**Page extract:**
►

One of the characters in The Man from Elysian Fields is a novelist whose work is beloved because he writes such realistic characters. It’s ironic that what ultimately kills Elysian Fields is that its central character is so unbelievable.
Off to a Bad Start
R for language, adult themes
Andy Garcia plays writer Byron Tiller, a one-novel wonder looking for that second great idea. At the bookstore he tries to convince strangers to buy his deeply discounted thriller, but even if they bought a copy, he still couldn’t make ends meet. His wife works, but with their 3-year old son, they really need some more income.
The first unbelievable moment for Byron — or should I say for screenwriter Phillip Jayson Lasker — is when he lies to his wife about a publishing deal. He says he got one even though he didn’t.
In an earlier scene, Elysian Fields shows us that Byron and Dena (Julianna Marguiles) are a loving, supporting couple. But what loving man would lie to his wife over something as important and as hard to conceal as not getting a contract? She’s guaranteed to find out it’s a lie. Nor is it believable that a loving wife could be so ignorant of her husband’s emotions that she takes his word over the disappointment on his face and the hesitation in his voice.
The screenplay requires this lie to be told and believed, but unfortunately it also means lying to the audience about what kind of relationship these people were supposed to have. Already, Elysian Fields is off to a bad start.
The Chance of a Lifetime
At a bar Byron had met a man named Luther Fox (Mick Jagger). Fox had offered him a job at his escort service (“Elysian Fields”), which Byron initially rejected. Now that he has a giant lie to cover, he accepts the job.
Byron gets assigned to Andrea Alcott (Olivia Williams). Andrea is married, but her husband is dying and has been unable to pleasure her for some time, so he allows Andrea to hire the occasional male escort.
Byron eventually meets Andrea’s husband, the famous novelist Tobias Alcott. Tobias discovers that Byron is also a writer and invites him to help with his next (and presumably last) novel.
It’s the chance of a lifetime for Byron — co-authorship with one of the greatest living writers. Unfortunately this “chance of a lifetime” is wrapped inside a web of lies.

◄

**Task set:**
• 1. In the film review, which actor plays Luther Fox?
• 2. Which actors does the film review name? List every one.
• 3. Carry the review of The Man from Elysian Fields forward for a few paragraphs, beginning after its final sentence.
The records below the film review come from a different source.

**Record extracts:**
►

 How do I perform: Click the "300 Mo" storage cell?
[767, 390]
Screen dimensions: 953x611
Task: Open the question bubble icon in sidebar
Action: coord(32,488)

◄

**Exercise answers:**
• 1. Mick Jagger

• 2. Andy Garcia, Julianna Marguiles, Mick Jagger, Olivia Williams

• 3.
The dilemma at the heart of the movie is very interesting. What if the biggest break of your life comes along because you are cheating on your spouse? Do you accept opportunity’s knock and continue to lie to your family? Can you justify living a lie if it will launch your career and provide financial security for your loved ones? It’s too bad the movie isn’t better, because this central dilemma could form the basis of a very good movie.
(There are spoilers in this and the next paragraph: read at your own risk.) This film not only makes mistakes in order to get to this interesting center — remember Byron’s untenable lie and his wife’s cluelessness — it also makes mistakes afterwards. The final act includes a betrayal of trust, the breaking of a contract. Byron is blackmailed into accepting the betrayal because he’s still trying to cover up his big lie.
But blackmail only works when there is an unrevealed secret. Eventually, Byron’s wife discovers the secret, after which Byron cannot be blackmailed. He could easily pursue a lawsuit and justice. Instead, he chooses to live miserably, separating from his wife and son. Again, the film “needs” Byron to be this stupid because it uses his misery as inspiration for his second book.
Don’t Shoot the Actors
Somehow, the actors come off as blameless. Garcia shows well the conflicting emotions in Byron. The “disappointment on his face and hesitation in his voice” are exactly what’s called for in his early scene with his wife, and he plays it well. Olivia Williams is the next best player as Andrea. She wears a sad but patient look of sympathy for Byron, as though she hopes he will choose her, but leaves the decision entirely to him.
Some of the supporting players don’t do as well. Margulies doesn’t have much to work with and fails to salvage the role of Byron’s wife. And Jagger is just a little too over-the-top, too mysterious and intense for this conventional drama.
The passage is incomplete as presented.